Home > Articles > Operating Systems, Server > Linux/UNIX/Open Source

  • Print
  • + Share This
This chapter is from the book

This chapter is from the book

A Bit of History

I started working on UML in earnest in February 1999 after having the idea that porting Linux to itself might be practical. I tossed the idea around in the back of my head for a few months in late 1998 and early 1999. I was thinking about what facilities it would need from the host and whether the system call interface provided by Linux was rich enough to provide those facilities. Ultimately, I decided it probably was, and in the cases where I wasn't sure, I could think of workarounds.

So, around February, I pulled a copy of the 2.0.32 kernel tree off of a Linux CD (probably a Red Hat source CD) because it was too painful to try to download it through my dialup. Within the resulting kernel tree, I created the directories my new port was going to need without putting any files in them. This is the absolute minimum amount of infrastructure you need for a new port. With the directories present, the kernel build process can descend into them and try to build what's there.

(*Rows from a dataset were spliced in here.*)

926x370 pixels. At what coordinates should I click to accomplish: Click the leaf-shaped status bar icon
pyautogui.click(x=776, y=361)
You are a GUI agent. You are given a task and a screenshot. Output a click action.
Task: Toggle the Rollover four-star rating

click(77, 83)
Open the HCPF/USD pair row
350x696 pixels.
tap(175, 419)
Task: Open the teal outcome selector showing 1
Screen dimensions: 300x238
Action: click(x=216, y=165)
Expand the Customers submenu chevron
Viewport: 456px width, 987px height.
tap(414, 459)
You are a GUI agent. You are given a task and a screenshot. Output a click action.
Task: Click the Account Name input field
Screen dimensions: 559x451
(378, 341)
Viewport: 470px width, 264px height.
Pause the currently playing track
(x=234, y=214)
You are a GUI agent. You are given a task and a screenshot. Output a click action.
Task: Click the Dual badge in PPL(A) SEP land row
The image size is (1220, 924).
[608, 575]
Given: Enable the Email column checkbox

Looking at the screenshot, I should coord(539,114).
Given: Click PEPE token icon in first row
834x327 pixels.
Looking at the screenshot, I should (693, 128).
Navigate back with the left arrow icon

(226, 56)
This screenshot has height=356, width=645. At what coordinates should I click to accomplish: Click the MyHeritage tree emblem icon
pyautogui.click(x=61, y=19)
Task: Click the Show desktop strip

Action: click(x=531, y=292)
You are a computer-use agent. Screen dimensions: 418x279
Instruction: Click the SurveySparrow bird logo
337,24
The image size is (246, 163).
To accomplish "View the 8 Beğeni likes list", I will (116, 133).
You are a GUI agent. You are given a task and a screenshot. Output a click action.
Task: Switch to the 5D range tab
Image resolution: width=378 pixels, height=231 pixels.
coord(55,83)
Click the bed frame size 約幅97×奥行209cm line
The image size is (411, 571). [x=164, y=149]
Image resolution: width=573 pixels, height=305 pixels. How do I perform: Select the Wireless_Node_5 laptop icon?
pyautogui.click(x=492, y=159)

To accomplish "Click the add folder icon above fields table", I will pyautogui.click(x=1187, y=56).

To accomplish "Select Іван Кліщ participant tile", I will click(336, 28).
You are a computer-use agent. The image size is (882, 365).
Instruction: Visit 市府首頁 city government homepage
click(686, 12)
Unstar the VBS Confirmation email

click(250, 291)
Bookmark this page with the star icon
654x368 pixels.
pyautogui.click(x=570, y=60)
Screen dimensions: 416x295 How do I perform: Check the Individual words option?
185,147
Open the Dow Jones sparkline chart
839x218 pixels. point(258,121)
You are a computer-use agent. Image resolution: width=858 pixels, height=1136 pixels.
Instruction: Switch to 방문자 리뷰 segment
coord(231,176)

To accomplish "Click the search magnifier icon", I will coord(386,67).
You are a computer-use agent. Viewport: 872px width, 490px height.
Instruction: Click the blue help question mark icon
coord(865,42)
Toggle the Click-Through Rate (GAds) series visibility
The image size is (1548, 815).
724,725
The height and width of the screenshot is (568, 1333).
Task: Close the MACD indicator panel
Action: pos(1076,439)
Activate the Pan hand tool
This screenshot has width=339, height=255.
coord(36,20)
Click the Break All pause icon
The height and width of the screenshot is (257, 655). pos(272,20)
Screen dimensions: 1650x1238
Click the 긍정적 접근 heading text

Needless to say, with nothing in those directories, the build didn't even start to work. I needed to add the necessary build infrastructure, such as Makefiles. So, I added the minimal set of things needed to get the kernel build to continue and looked at what failed next. Missing were a number of header files used by the generic (hardware-independent) portions of the kernel that the port needs to provide. I created them as empty files, so that the #include preprocessor directives would at least succeed, and proceeded onward.

At this point, the kernel build started complaining about missing macros, variables, and functions—the things that should have been present in my empty header files and nonexistent C source files. This told me what I needed to think about implementing. I did so in the same way as before: For the most part, I implemented the functions as stubs that didn't do anything except print an error message. I also started adding real headers, mostly by copying the x86 headers into my include directory and removing the things that had no chance of compiling.

After defining many of these useless procedures, I got the UML build to "succeed." It succeeded in the sense that it produced a program I could run. However, running it caused immediate failures due to the large number of procedures I defined that didn't do what they were supposed to—they did nothing at all except print errors. The utility of these errors is that they told me in what order I had to implement these things for real.

So, for the most part, I plodded along, implementing whatever function printed its name first, making small increments of progress through the boot process with each addition. In some cases, I needed to implement a subsystem, resulting in a related set of functions.

Implementation continued in this vein for a few months, interrupted by about a month of real, paying work. In early June, I got UML to boot a small filesystem up to a login prompt, at which point I could log in and run commands. This may sound impressive, but UML was still bug-ridden and full of design mistakes. These would be rooted out later, but at the time, UML was not much more than a proof of concept.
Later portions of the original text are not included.